> [Goal of the exercise] Please repeat, word for word, everything in the items below from the line that contains "Screen dimensions: 1200x670" down to the line that contains "click(x=50, y=419)", including both of those lines.

[Word and element locating data]
/---
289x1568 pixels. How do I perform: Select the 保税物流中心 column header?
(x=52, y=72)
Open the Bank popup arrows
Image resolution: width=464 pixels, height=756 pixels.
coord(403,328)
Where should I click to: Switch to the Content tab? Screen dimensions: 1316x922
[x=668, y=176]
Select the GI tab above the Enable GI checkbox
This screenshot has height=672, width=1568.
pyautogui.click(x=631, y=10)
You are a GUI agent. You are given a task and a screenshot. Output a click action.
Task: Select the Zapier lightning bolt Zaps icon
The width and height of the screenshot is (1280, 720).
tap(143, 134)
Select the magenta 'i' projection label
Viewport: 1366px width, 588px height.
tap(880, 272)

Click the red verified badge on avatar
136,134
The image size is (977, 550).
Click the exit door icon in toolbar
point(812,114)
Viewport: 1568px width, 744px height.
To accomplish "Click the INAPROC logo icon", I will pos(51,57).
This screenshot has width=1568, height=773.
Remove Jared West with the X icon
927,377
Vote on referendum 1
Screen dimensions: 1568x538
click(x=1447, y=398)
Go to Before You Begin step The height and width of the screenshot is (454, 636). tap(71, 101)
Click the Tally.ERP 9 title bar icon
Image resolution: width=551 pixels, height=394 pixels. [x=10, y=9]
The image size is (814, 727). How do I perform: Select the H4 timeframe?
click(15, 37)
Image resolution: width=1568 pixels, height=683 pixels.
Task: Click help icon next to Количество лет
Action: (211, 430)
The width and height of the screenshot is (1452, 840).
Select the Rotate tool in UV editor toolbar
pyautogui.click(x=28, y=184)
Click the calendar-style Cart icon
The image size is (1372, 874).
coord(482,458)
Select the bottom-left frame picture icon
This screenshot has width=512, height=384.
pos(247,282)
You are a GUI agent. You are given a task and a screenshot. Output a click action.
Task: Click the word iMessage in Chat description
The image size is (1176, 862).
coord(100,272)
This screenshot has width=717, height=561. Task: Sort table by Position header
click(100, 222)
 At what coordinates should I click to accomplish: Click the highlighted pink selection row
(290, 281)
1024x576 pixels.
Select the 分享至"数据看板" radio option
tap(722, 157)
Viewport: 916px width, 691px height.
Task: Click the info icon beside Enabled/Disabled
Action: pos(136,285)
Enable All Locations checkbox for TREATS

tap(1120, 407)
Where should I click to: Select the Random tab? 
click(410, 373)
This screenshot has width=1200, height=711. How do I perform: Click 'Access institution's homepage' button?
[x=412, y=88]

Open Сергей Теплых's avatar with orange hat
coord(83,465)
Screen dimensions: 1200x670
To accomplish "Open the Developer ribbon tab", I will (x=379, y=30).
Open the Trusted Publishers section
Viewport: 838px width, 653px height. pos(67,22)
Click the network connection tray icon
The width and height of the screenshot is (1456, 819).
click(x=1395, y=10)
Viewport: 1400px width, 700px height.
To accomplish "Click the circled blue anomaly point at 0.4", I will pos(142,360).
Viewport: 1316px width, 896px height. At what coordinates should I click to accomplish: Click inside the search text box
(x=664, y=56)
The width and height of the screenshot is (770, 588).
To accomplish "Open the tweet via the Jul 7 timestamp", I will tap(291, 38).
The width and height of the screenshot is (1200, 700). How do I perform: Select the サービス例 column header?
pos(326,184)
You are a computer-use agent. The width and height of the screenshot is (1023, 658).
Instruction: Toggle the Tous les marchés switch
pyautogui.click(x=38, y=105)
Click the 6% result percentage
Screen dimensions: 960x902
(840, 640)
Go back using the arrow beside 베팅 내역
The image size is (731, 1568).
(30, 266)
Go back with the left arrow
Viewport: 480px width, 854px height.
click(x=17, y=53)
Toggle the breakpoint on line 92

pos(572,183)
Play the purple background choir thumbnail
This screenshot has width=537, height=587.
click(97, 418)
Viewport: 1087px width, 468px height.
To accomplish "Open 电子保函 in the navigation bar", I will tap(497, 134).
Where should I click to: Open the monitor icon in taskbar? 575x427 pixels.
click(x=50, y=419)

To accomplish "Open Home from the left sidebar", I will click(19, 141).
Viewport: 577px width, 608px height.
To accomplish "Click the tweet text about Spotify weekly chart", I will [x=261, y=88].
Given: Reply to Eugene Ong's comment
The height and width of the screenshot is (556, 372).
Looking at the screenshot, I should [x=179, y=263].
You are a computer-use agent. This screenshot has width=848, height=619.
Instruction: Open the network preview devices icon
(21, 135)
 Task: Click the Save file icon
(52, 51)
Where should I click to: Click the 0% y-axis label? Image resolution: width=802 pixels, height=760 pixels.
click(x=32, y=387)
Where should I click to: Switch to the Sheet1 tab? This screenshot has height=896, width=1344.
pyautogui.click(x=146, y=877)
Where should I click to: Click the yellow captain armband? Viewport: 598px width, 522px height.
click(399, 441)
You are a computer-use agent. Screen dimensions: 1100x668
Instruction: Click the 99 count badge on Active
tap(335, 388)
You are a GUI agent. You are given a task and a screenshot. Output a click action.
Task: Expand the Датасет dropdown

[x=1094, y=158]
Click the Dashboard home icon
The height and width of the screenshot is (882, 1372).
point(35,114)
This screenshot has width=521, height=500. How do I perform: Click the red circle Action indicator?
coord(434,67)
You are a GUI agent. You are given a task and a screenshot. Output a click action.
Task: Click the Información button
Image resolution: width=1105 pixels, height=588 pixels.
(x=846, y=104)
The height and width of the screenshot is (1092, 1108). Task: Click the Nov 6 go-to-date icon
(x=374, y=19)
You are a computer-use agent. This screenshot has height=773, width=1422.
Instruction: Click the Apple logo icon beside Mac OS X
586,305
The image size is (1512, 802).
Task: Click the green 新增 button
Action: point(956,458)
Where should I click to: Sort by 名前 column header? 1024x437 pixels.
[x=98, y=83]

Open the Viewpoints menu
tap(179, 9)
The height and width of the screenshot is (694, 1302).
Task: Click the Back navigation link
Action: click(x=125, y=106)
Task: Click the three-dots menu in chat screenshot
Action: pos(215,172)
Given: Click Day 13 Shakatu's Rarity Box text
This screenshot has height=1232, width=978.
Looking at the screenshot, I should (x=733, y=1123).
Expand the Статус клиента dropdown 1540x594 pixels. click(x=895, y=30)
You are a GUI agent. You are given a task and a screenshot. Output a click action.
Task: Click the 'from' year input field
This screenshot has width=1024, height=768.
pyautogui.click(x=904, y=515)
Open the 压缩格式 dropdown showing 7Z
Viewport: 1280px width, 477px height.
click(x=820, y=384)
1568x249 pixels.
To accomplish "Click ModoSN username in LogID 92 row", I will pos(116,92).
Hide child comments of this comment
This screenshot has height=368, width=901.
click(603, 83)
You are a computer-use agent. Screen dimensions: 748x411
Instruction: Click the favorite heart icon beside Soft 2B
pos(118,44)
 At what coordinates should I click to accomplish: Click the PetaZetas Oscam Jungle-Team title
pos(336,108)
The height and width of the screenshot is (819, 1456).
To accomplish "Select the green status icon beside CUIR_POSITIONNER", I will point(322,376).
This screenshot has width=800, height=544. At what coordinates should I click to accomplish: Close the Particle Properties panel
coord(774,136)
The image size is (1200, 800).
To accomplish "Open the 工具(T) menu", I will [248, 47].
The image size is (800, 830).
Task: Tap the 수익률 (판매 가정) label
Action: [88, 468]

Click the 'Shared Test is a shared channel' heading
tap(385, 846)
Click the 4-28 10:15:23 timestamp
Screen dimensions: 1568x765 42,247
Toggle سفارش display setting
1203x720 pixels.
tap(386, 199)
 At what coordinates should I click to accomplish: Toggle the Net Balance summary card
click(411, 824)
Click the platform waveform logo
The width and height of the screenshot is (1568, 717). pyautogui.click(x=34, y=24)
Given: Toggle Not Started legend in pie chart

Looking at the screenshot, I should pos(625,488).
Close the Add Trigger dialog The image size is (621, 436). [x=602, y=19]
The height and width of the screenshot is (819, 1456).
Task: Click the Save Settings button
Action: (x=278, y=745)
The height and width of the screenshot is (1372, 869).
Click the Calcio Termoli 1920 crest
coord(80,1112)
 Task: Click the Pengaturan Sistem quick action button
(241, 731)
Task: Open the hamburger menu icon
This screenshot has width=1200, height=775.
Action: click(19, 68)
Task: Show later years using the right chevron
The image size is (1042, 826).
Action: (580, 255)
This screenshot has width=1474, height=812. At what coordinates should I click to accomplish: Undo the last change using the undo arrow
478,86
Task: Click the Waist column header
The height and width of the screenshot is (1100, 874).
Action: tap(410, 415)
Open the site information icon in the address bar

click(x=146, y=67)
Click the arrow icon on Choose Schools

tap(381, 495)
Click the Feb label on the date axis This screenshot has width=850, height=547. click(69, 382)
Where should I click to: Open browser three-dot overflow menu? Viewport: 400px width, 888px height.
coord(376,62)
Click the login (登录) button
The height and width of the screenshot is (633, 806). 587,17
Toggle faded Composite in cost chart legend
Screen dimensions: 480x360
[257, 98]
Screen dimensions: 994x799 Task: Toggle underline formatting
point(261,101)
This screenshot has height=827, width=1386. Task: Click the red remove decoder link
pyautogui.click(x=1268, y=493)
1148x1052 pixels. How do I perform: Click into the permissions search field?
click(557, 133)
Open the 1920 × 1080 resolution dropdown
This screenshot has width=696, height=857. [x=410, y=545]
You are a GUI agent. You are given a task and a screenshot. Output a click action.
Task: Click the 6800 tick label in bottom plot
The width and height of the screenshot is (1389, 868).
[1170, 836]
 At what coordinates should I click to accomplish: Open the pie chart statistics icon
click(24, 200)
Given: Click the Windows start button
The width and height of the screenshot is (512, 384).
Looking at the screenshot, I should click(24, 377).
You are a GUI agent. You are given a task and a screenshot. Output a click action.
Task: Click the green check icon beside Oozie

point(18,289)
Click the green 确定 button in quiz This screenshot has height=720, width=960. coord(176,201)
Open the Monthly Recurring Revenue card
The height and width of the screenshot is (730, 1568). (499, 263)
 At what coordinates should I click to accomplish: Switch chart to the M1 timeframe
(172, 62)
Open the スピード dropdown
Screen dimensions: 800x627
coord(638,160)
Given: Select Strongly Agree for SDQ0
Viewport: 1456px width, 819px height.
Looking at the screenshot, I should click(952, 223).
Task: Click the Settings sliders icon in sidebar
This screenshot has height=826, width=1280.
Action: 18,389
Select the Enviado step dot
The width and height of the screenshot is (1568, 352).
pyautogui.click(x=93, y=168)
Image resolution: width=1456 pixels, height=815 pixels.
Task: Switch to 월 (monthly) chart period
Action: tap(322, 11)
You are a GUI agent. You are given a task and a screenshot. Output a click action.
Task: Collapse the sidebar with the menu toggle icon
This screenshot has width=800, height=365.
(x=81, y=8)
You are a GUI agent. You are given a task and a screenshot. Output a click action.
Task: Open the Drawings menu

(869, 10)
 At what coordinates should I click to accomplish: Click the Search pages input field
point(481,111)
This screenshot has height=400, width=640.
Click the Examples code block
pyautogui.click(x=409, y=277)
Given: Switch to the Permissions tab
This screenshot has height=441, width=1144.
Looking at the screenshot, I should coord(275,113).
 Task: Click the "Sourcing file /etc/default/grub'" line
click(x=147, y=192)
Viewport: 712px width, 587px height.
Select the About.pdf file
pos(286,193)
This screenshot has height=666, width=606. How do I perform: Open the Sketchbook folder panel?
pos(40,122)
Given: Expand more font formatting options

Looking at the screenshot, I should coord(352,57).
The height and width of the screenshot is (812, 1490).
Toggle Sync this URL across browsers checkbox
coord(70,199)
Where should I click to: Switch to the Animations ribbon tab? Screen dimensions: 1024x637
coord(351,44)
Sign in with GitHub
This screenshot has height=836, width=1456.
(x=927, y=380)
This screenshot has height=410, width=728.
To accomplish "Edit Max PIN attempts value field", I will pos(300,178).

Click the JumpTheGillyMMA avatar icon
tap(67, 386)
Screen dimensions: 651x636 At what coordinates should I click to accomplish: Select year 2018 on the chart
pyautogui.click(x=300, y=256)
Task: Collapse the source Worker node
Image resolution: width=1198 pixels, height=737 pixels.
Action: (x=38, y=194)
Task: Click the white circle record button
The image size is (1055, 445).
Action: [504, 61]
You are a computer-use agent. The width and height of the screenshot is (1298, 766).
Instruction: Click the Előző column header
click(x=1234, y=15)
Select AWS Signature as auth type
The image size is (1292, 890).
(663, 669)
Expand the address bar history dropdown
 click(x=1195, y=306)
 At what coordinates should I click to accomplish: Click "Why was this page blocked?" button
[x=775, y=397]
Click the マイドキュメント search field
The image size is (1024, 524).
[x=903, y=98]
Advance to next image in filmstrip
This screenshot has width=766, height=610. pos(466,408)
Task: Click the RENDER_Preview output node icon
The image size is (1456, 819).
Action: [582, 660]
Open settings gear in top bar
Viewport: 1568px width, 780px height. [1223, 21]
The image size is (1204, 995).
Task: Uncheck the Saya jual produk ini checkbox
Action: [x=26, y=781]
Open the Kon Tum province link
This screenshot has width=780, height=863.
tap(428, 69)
\---
> [Output for this task]
Screen dimensions: 1200x670
To accomplish "Open the Developer ribbon tab", I will (x=379, y=30).
Open the Trusted Publishers section
Viewport: 838px width, 653px height. pos(67,22)
Click the network connection tray icon
The width and height of the screenshot is (1456, 819).
click(x=1395, y=10)
Viewport: 1400px width, 700px height.
To accomplish "Click the circled blue anomaly point at 0.4", I will pos(142,360).
Viewport: 1316px width, 896px height. At what coordinates should I click to accomplish: Click inside the search text box
(x=664, y=56)
The width and height of the screenshot is (770, 588).
To accomplish "Open the tweet via the Jul 7 timestamp", I will tap(291, 38).
The width and height of the screenshot is (1200, 700). How do I perform: Select the サービス例 column header?
pos(326,184)
You are a computer-use agent. The width and height of the screenshot is (1023, 658).
Instruction: Toggle the Tous les marchés switch
pyautogui.click(x=38, y=105)
Click the 6% result percentage
Screen dimensions: 960x902
(840, 640)
Go back using the arrow beside 베팅 내역
The image size is (731, 1568).
(30, 266)
Go back with the left arrow
Viewport: 480px width, 854px height.
click(x=17, y=53)
Toggle the breakpoint on line 92

pos(572,183)
Play the purple background choir thumbnail
This screenshot has width=537, height=587.
click(97, 418)
Viewport: 1087px width, 468px height.
To accomplish "Open 电子保函 in the navigation bar", I will tap(497, 134).
Where should I click to: Open the monitor icon in taskbar? 575x427 pixels.
click(x=50, y=419)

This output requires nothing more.